Be honest with yourselves and each other!
Me and my husband have been married 30 years,he has always looked at porn it doesn't bother me because we love each other and we wouldn't have lasted 30 years if we didn't trust each other 100%.I have watched porn as well,it isn't an everyday thing but every once in a while means nothing,I'm the one he's with and I'm the one he makes love to.Most men know they aren't what you see and they know they'll never be with them it is all just for looking,fantasy.
He's kind of right... not all guys and that doesn't make a necessity or even good clean fun. But guys do look at porn... and nude pics aren't the same as porn (not that I'm saying you should make porn to send him). If you're uncomfortable with it then you should to talk to him and tell him why--I'm sure he'll say something that will make you feel much better... it's all for fantasy and curiosity.
By the way, if he stops watching porn but starts to masturbate to fantasies including other women, will it make any real difference?
It is not easy and I do not want to say that I would be completely OK with my girlfriend masturbating to porn or to fantasies of other men (and I do not really ask about her fantasies and I do not believe that being 100% honest about our fantasies is always a good idea, sometimes yes, sometimes no, in my case definitely no:) ...

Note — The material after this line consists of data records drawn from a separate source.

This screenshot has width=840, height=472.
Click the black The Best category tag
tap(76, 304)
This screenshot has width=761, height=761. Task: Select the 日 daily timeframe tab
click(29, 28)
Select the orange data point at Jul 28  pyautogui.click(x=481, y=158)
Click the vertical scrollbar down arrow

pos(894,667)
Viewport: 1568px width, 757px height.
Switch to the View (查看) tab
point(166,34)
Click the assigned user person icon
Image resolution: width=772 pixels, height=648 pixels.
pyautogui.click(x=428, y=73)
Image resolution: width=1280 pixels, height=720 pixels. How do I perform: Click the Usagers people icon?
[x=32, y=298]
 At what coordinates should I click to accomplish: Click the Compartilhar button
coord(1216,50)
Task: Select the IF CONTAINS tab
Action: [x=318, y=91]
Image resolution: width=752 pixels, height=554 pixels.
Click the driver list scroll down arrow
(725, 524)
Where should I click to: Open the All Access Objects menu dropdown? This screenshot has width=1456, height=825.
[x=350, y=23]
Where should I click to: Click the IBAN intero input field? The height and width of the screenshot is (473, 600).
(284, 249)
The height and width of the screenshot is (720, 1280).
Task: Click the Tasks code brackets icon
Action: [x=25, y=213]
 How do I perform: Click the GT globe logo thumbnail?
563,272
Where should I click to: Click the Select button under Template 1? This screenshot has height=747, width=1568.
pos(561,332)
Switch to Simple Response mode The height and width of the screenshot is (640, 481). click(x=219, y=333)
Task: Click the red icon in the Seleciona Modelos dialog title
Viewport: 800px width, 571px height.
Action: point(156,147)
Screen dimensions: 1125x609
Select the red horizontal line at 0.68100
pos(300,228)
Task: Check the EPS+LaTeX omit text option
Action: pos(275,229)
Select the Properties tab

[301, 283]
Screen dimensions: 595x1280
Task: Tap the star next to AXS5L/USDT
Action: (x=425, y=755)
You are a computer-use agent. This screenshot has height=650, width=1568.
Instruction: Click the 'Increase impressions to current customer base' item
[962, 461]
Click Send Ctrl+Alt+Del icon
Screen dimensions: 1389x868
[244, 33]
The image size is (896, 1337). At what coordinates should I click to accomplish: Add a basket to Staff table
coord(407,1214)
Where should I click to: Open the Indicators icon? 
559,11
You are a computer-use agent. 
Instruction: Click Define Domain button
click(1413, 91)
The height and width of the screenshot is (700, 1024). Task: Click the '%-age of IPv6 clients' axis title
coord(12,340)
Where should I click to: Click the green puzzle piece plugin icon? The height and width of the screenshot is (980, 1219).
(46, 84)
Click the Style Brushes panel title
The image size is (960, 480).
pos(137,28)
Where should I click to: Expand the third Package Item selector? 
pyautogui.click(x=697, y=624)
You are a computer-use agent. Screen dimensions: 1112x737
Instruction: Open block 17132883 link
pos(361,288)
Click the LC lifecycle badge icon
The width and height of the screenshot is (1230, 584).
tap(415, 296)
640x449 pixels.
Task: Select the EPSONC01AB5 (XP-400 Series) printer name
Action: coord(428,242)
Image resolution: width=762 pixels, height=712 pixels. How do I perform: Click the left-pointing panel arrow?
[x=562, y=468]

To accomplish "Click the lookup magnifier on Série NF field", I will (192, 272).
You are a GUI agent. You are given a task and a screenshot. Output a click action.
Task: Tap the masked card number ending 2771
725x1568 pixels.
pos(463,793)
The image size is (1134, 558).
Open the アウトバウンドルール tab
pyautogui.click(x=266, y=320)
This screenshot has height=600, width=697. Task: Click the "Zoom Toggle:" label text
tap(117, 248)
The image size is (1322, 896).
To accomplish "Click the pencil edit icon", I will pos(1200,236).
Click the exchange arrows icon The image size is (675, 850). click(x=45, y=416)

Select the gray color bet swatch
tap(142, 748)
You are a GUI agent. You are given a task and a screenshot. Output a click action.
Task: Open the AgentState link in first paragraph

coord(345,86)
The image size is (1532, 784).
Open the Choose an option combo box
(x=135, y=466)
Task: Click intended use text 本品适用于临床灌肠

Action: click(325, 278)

But although we can "control" - to some degree- our partners if they watch porn, it is really impossible to control their fantasies.
My view on this is primarily based on the link between porn and fantasy because when I watched porn I used it mainly as a visual aid to my fantasies as I have a poor imagination:)
If you give him that porn ultimatum he'll probably just tell you what you want to hear and continue watching porn anyway. You're in a long distance relationship and you're not around so you're no more the wiser either way.
I know I'm going to get yelled at for this one but relationships when you're a teenager are really not meant to last. They just aren't and usually don't. And second of all this whole business of "meeting" him online but never having met him AND being in a long distance relationship is really kind of a recipe for disaster. Which is not to say that it's definitely doomed but it's not the best makeup for a healthy, long-term relationship and certainly not when you're in your teens.
Also, you're kidding yourself if you think he REALLY deleted the nude pictures you sent him. Trust me, he didn't.
Bottom line: Most guys are going to look at porn. That's not to say all of them will and it's not to say that looking at porn makes them more likely to cheat or not. It really depends on why he's watching the porn, if he's watching it too much, and the kind of porn he's looking at that you should be more concerned about.
If he's just looking at porn because he's a teenage guy then relax.. that's what teenage guys do and this is not a battle you're going to win by making it an issue. Make peace with it now or be prepared to have this fight every 6 months.